Mad Circus – Eine Ballade von Liebe und Tod

Spanische Zeitgeschichte als surrealistisches Chaos

Clown Javier versteht keinen Spaß / Foto: Verleih

Álex de la Iglesias neuester Film schrammt haarscharf an der Grenze zum Splatter vorbei. Doch vor allem ist Mad Circus eine Ode an den schwarzen Humor und voll von sarkastischer Übertreibung, Extremen und auch bitterer Süße.

Der Film beginnt Ende der 1930er Jahre. In Spanien tobt der Bürgerkrieg, doch in einem Zirkus lassen sich zwei Clowns wenig davon beeindrucken. Ambitioniert widmen sie sich ihrer Arbeit in der Manege, bis republikanische Truppen die Vorstellung unterbrechen und sie für den Kampf gegen Diktator Franco rekrutieren. Es folgt ein gnadenloses Gemetzel à la „Inglourious Basterds“. Schließlich findet sich einer der Clowns als Zwangsarbeiter mit seinem Sohn Javier im „Valle de los Caídos“, dem „Tal der Gefallenen“, wieder. Javiers Vater legt sich mit einem Offizier an, worauf dieser ihn vor den Augen seines Sohnes erschießt. Javier gelingt zwar die Flucht, aber die Erlebnisse prägen und verfolgen ihn.

Jahre später findet Javier (Carlos Areces) Arbeit in einem Madrider Zirkus – als trauriger Clown. Als ihn sein Kollege und Gegenspieler, der lustige Clown Sergio (Antonio de la Torre), nach seinen beruflichen Beweggründen fragt, antwortet Javier: „Wäre ich nicht Clown, würde ich wohl als Amokläufer enden.“ Sergio, im wahren Leben ein drakonischer und brutaler Egoman, geht es nicht anders. Die extra fette Schicht Theaterschminke kann bei beiden nicht über die Anspannung und den Jähzorn hinwegtäuschen, die sich hinter ihren Masken verbergen.   

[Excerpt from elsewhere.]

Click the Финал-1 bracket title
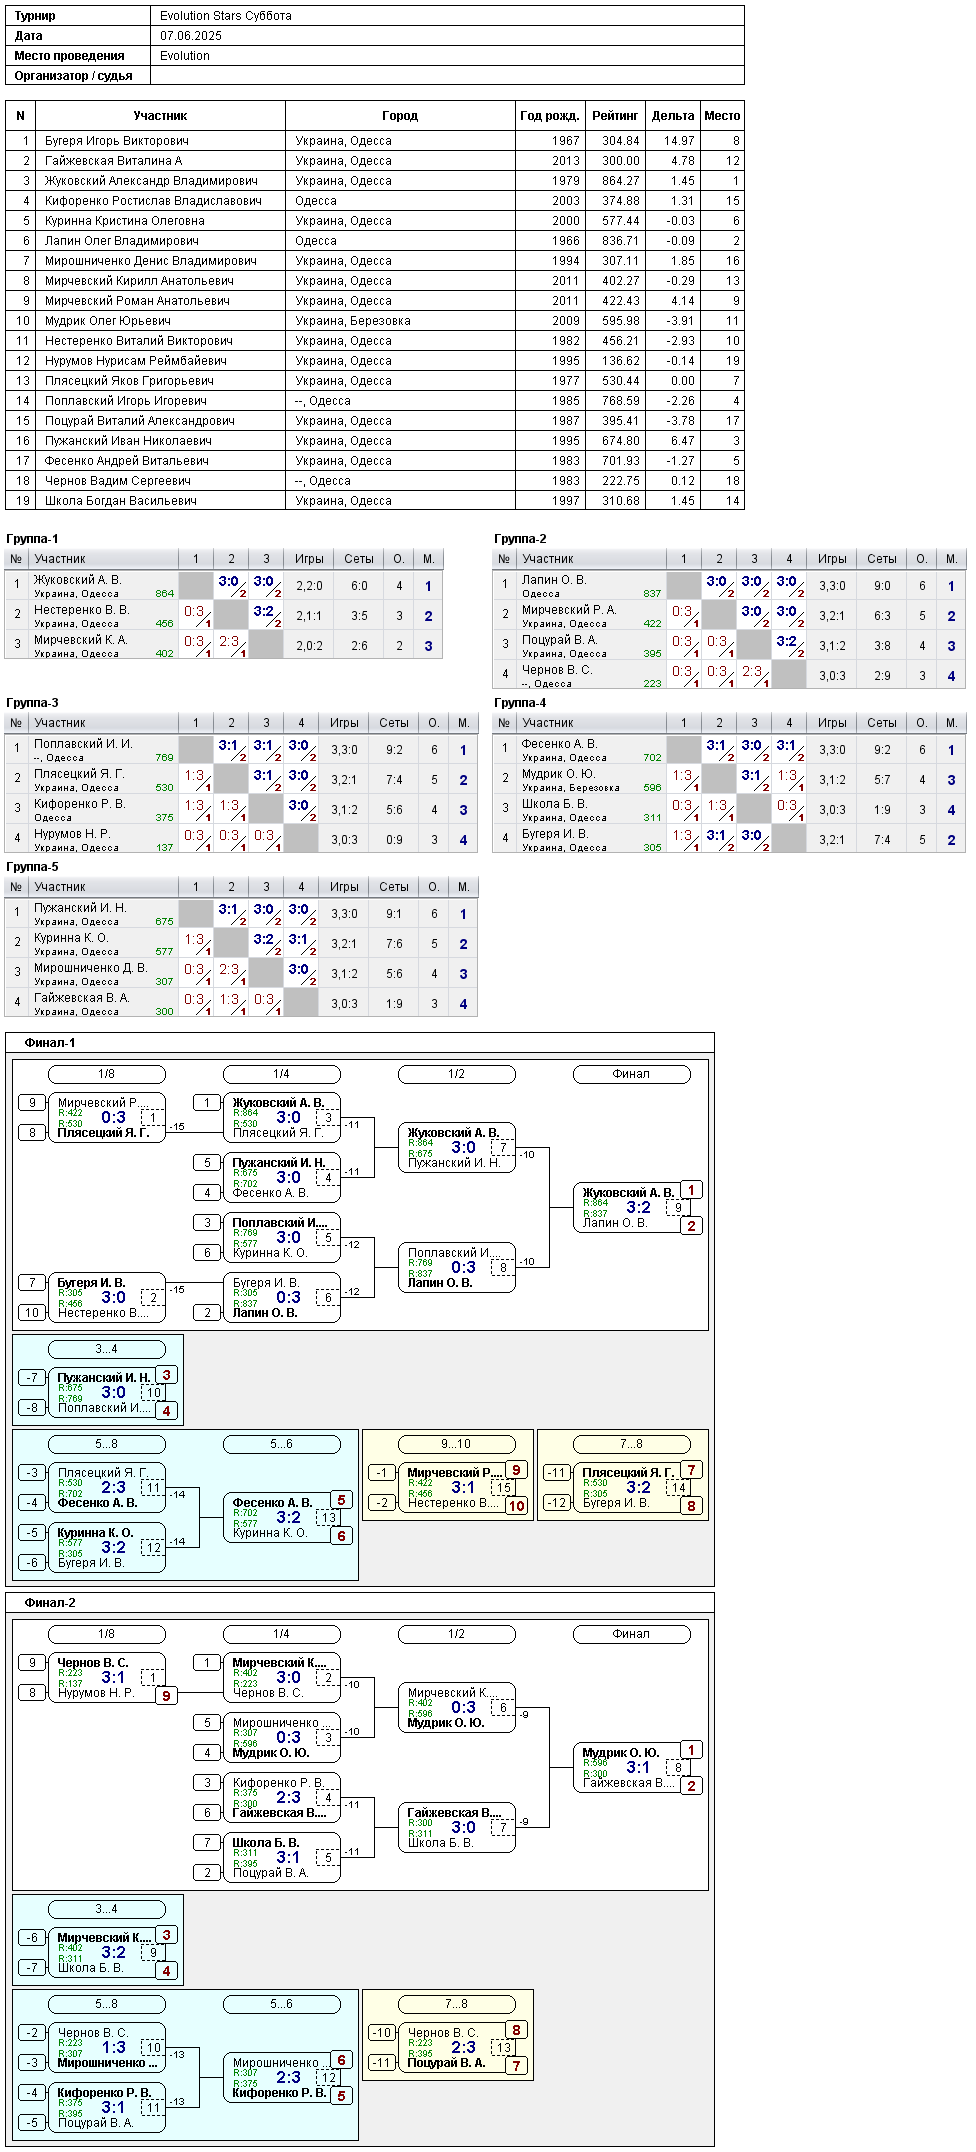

Sie befinden sich in der späten Franco-Ära und Repression beherrscht das Land. Doch statt im Zirkus eine friedliche Parallelwelt fernab der Schrecken des diktatorischen Alltags entstehen zu lassen, erliegen beide der Eitelkeit und Herrschsucht, auf denen das System beruht. Dies zeichnet sich ab in ihrem eifersüchtigen Kampf um die bezaubernde Akrobatin Natalia (Carolina Bang). Sie ist die Freundin von Sergio, findet aber auch Gefallen an Javier, der ihrem Charme ebenfalls erliegt. Darauf entspinnt sich von Neuem ein bestialisches, wenngleich äußerst ästhetisch inszeniertes Gemetzel.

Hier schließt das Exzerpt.